ECLI:NL:CRVB:2016:3140
Centrale Raad van Beroep
- Hoger beroep
- Rechtspraak.nl
Afwijzing verzoek om voorlopige voorziening in verband met achterstallige huur en spoedeisend belang
In deze zaak heeft verzoeker, bijgestaan door zijn advocaat mr. R.A.H. van Huijgevoort, hoger beroep ingesteld tegen een uitspraak van de rechtbank Zeeland-West-Brabant. De rechtbank had eerder het beroep van verzoeker tegen een besluit van het college van burgemeester en wethouders van Tilburg ongegrond verklaard. Dit besluit betrof de afwijzing van verzoekers aanvraag om bijstand, omdat hij volgens het college samenwoonde met een andere persoon en daardoor geen zelfstandig subject van bijstand zou zijn. Verzoeker heeft een verzoek om een voorlopige voorziening ingediend, omdat hij achterstallige huurpenningen zou hebben en vreesde voor een onherstelbare situatie door de oplopende huurachterstand.

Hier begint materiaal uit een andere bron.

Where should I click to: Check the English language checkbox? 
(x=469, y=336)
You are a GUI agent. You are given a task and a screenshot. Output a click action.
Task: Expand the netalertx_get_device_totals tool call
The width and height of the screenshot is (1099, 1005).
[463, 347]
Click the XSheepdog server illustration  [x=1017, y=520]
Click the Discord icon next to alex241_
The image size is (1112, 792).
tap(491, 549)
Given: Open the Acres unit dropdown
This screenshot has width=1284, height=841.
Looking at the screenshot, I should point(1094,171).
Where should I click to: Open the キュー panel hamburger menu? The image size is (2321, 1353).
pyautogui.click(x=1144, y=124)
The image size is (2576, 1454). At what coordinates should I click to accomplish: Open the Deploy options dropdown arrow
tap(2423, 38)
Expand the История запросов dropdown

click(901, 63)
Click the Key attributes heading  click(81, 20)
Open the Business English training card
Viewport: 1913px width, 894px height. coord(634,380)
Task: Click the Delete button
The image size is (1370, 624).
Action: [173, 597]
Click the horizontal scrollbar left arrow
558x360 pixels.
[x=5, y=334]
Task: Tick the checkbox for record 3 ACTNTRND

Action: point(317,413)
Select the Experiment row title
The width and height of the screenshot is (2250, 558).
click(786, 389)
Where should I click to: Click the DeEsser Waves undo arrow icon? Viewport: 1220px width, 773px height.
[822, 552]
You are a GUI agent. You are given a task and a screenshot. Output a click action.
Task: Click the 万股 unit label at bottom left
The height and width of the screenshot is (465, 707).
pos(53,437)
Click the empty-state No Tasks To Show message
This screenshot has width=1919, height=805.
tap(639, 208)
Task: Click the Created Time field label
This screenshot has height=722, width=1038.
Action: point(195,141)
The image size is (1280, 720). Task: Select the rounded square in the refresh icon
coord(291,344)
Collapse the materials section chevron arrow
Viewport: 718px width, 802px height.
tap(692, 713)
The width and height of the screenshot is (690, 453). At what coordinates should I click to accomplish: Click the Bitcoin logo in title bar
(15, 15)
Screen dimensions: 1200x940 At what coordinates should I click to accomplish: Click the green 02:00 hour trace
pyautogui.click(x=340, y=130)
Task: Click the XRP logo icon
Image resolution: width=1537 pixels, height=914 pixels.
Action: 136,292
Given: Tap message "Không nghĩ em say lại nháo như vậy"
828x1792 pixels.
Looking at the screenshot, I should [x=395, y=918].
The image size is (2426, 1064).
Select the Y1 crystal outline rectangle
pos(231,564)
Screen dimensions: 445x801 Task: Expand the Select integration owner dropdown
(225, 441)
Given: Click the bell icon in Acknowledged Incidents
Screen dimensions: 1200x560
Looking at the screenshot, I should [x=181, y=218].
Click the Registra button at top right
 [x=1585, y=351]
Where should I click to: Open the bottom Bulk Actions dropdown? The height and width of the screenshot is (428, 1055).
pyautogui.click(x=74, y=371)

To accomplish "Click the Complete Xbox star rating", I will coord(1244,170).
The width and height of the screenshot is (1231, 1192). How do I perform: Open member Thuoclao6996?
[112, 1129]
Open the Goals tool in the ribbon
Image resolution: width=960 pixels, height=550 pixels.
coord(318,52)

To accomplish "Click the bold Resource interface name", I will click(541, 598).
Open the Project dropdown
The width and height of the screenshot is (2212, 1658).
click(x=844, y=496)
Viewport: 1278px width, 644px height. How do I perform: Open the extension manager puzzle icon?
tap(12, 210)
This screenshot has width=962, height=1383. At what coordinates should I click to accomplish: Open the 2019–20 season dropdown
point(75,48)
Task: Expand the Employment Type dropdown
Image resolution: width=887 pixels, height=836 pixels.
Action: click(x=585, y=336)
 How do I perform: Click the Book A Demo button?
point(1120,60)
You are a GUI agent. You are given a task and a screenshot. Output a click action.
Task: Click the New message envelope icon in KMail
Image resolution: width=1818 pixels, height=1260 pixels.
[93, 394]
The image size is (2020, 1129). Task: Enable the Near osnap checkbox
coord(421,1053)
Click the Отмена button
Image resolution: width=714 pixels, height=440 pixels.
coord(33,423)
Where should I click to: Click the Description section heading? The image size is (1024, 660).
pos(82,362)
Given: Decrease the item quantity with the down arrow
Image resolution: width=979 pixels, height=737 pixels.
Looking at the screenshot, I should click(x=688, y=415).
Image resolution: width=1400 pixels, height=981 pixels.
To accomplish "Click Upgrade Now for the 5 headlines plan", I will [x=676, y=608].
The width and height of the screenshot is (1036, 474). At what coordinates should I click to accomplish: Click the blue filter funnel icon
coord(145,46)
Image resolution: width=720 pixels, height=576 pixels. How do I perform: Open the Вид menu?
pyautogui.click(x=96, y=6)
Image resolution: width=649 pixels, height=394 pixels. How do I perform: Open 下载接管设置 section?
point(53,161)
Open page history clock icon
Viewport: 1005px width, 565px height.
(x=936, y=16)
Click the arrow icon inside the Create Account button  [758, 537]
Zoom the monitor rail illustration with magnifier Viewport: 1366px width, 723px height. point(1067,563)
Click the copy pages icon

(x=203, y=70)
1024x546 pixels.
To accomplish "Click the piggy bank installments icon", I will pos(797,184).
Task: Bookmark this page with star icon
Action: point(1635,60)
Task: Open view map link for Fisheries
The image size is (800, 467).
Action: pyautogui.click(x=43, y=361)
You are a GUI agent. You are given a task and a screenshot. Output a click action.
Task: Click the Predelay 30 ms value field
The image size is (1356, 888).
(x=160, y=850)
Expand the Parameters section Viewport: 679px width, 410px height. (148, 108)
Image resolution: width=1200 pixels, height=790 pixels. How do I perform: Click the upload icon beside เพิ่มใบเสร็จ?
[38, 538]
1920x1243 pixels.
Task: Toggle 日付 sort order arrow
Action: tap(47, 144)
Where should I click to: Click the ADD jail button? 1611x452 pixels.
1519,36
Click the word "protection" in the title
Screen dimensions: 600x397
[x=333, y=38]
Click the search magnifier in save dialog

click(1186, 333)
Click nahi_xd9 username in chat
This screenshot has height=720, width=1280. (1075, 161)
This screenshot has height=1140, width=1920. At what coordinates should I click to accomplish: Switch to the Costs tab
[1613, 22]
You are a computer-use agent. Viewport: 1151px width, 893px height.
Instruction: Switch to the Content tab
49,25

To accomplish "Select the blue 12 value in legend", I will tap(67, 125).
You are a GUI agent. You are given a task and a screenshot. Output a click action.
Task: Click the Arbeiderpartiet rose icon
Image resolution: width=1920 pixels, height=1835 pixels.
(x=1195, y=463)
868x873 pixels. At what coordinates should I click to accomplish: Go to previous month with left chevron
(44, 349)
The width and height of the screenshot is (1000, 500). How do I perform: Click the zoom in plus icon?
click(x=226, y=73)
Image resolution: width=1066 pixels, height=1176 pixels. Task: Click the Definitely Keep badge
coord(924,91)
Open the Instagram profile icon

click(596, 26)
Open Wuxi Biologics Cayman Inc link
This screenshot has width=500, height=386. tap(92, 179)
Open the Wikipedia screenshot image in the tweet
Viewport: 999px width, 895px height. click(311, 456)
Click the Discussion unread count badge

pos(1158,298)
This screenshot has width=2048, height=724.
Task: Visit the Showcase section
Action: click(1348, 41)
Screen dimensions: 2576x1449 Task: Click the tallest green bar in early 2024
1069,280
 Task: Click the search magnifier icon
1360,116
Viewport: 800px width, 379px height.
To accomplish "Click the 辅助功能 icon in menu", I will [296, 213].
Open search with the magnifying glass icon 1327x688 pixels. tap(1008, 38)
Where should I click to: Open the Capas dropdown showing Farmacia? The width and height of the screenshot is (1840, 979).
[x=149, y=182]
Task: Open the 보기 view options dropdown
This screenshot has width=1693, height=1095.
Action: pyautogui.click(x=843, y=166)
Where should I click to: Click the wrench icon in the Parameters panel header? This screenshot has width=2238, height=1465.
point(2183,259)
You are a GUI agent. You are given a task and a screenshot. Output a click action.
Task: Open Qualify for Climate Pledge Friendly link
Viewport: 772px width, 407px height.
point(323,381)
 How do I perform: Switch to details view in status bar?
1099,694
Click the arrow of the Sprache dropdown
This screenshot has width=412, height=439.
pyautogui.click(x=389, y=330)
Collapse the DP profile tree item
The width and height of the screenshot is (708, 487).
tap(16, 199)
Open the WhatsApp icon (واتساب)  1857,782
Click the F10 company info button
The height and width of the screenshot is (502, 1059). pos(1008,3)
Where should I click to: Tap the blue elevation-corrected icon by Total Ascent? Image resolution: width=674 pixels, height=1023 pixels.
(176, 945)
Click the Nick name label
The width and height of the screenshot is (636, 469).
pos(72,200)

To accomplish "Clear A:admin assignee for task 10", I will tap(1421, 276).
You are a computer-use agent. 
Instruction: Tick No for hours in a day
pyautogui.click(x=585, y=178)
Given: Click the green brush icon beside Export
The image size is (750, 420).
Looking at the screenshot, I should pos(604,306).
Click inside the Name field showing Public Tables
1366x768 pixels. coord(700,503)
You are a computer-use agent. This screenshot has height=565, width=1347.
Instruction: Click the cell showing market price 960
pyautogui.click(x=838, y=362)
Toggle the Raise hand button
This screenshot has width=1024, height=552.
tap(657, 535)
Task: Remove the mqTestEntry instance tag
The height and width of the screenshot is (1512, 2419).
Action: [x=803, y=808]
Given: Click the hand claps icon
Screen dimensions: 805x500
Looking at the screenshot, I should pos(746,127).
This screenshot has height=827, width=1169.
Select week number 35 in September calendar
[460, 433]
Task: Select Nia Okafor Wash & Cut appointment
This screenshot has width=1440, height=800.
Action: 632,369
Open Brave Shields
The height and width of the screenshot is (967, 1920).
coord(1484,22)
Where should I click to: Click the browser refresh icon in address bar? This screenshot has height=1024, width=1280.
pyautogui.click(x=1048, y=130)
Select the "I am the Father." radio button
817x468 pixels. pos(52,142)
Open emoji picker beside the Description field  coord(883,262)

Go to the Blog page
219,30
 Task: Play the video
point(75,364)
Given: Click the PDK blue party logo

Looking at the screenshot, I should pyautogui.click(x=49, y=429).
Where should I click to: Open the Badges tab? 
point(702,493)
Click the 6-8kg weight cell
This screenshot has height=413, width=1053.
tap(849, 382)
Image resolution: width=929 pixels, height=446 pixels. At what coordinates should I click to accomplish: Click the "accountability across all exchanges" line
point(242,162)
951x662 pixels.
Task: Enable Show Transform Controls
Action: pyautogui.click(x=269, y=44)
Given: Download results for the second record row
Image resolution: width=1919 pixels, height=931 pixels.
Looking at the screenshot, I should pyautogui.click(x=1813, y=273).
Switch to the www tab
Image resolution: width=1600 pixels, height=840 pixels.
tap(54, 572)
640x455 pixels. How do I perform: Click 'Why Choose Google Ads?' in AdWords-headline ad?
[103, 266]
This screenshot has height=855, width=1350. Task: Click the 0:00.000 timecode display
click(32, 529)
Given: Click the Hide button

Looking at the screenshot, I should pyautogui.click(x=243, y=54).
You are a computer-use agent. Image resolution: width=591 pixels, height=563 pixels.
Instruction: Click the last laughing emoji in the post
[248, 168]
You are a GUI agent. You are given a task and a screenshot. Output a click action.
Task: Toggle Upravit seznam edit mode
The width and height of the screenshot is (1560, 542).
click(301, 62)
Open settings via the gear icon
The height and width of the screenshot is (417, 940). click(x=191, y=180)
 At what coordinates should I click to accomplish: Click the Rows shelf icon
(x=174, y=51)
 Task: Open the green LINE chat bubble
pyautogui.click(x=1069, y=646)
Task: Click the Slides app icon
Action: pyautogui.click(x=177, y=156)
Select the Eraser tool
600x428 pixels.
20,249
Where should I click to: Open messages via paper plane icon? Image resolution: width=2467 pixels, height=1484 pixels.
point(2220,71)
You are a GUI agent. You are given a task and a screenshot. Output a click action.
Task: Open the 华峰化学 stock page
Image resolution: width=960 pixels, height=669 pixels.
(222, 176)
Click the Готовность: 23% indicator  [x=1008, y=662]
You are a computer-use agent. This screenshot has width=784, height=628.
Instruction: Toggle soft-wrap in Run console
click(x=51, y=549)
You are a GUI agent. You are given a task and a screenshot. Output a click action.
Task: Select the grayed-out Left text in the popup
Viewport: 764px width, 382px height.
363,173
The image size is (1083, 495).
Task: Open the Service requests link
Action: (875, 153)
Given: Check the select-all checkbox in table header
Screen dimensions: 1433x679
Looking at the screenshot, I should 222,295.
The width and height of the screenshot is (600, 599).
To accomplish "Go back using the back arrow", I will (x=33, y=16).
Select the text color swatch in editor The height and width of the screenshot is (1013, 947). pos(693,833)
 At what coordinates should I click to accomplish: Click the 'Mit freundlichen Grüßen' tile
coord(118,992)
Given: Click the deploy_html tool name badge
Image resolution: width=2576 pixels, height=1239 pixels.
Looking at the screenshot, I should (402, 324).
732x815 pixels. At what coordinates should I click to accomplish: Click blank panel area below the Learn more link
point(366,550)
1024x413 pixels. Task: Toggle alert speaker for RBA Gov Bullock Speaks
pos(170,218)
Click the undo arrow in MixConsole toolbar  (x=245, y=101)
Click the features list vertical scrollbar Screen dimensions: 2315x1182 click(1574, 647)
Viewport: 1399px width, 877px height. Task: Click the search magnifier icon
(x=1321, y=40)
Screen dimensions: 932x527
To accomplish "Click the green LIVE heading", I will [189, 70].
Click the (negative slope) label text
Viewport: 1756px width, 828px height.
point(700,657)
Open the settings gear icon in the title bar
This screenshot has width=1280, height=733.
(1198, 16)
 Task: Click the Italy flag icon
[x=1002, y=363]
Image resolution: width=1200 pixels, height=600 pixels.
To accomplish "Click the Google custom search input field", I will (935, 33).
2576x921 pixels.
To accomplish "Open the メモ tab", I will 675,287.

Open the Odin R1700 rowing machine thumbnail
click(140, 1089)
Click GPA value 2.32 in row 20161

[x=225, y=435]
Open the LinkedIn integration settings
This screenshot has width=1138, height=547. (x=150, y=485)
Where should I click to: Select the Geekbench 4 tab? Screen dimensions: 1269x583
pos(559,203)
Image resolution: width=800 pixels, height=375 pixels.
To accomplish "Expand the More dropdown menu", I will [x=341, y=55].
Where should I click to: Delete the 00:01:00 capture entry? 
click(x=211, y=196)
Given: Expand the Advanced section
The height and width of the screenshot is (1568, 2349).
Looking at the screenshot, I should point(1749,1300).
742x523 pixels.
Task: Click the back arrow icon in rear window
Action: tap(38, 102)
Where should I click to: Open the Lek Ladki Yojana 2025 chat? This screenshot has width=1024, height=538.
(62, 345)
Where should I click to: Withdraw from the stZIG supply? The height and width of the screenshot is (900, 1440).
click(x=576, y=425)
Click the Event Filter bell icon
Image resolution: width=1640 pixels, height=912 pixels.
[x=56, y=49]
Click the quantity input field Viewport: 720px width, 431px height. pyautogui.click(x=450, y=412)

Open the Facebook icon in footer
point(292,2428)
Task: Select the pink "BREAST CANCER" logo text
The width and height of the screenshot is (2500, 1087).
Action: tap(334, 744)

De voorzieningenrechter van de Centrale Raad van Beroep heeft op 22 augustus 2016 geoordeeld dat er geen sprake is van een spoedeisend belang. De voorzieningenrechter heeft vastgesteld dat verzoeker sinds de intrekking van zijn bijstand in februari 2015 in zijn levensonderhoud heeft kunnen voorzien, en dat er geen actuele dreiging van huisuitzetting of afsluiting van nutsvoorzieningen was. Verzoeker heeft zijn stelling dat hij zijn kosten heeft gedekt door leningen bij vrienden niet onderbouwd. Gezien deze overwegingen heeft de voorzieningenrechter het verzoek om een voorlopige voorziening afgewezen, omdat er geen onverwijlde spoed aanwezig was die een dergelijke voorziening rechtvaardigde. Tevens is er geen aanleiding voor een veroordeling in de proceskosten.